WHAT IS NEEDED: Extract every line of the material below and copy each one without any change.

[Data extracted from a collection]
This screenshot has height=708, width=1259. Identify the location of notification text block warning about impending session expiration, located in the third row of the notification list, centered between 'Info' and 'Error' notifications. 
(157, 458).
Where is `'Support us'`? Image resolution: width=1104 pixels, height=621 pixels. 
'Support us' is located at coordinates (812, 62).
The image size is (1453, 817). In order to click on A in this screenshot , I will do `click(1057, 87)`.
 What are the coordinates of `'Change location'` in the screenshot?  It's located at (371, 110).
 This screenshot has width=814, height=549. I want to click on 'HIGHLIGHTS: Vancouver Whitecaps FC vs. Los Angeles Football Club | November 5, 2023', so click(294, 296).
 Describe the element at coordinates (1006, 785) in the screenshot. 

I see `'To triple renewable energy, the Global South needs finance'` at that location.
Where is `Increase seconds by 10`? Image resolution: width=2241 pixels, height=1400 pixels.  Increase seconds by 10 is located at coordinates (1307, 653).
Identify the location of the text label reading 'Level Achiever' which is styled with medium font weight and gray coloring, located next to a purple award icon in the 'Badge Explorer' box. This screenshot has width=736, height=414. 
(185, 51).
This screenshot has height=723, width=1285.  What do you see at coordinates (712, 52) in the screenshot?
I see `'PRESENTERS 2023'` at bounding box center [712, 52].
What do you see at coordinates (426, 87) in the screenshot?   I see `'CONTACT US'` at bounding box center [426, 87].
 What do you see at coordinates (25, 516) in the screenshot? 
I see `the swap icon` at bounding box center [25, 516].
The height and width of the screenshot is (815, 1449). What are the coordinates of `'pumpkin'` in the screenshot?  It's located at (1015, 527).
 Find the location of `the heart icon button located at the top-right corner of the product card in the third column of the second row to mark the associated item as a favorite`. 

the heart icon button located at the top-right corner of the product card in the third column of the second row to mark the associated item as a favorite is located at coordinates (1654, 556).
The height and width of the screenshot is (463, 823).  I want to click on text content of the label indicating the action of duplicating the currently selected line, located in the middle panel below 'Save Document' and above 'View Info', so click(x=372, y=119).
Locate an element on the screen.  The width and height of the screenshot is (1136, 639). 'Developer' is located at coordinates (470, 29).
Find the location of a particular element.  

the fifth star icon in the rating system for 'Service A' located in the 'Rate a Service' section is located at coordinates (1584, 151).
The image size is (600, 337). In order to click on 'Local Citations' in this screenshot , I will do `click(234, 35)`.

RESPONSE TO THIS TASK:
This screenshot has height=708, width=1259. Identify the location of notification text block warning about impending session expiration, located in the third row of the notification list, centered between 'Info' and 'Error' notifications. 
(157, 458).
Where is `'Support us'`? Image resolution: width=1104 pixels, height=621 pixels. 
'Support us' is located at coordinates (812, 62).
The image size is (1453, 817). In order to click on A in this screenshot , I will do `click(1057, 87)`.
 What are the coordinates of `'Change location'` in the screenshot?  It's located at (371, 110).
 This screenshot has width=814, height=549. I want to click on 'HIGHLIGHTS: Vancouver Whitecaps FC vs. Los Angeles Football Club | November 5, 2023', so click(294, 296).
 Describe the element at coordinates (1006, 785) in the screenshot. 

I see `'To triple renewable energy, the Global South needs finance'` at that location.
Where is `Increase seconds by 10`? Image resolution: width=2241 pixels, height=1400 pixels.  Increase seconds by 10 is located at coordinates (1307, 653).
Identify the location of the text label reading 'Level Achiever' which is styled with medium font weight and gray coloring, located next to a purple award icon in the 'Badge Explorer' box. This screenshot has width=736, height=414. 
(185, 51).
This screenshot has height=723, width=1285.  What do you see at coordinates (712, 52) in the screenshot?
I see `'PRESENTERS 2023'` at bounding box center [712, 52].
What do you see at coordinates (426, 87) in the screenshot?   I see `'CONTACT US'` at bounding box center [426, 87].
 What do you see at coordinates (25, 516) in the screenshot? 
I see `the swap icon` at bounding box center [25, 516].
The height and width of the screenshot is (815, 1449). What are the coordinates of `'pumpkin'` in the screenshot?  It's located at (1015, 527).
 Find the location of `the heart icon button located at the top-right corner of the product card in the third column of the second row to mark the associated item as a favorite`. 

the heart icon button located at the top-right corner of the product card in the third column of the second row to mark the associated item as a favorite is located at coordinates (1654, 556).
The height and width of the screenshot is (463, 823).  I want to click on text content of the label indicating the action of duplicating the currently selected line, located in the middle panel below 'Save Document' and above 'View Info', so click(x=372, y=119).
Locate an element on the screen.  The width and height of the screenshot is (1136, 639). 'Developer' is located at coordinates (470, 29).
Find the location of a particular element.  

the fifth star icon in the rating system for 'Service A' located in the 'Rate a Service' section is located at coordinates (1584, 151).
The image size is (600, 337). In order to click on 'Local Citations' in this screenshot , I will do `click(234, 35)`.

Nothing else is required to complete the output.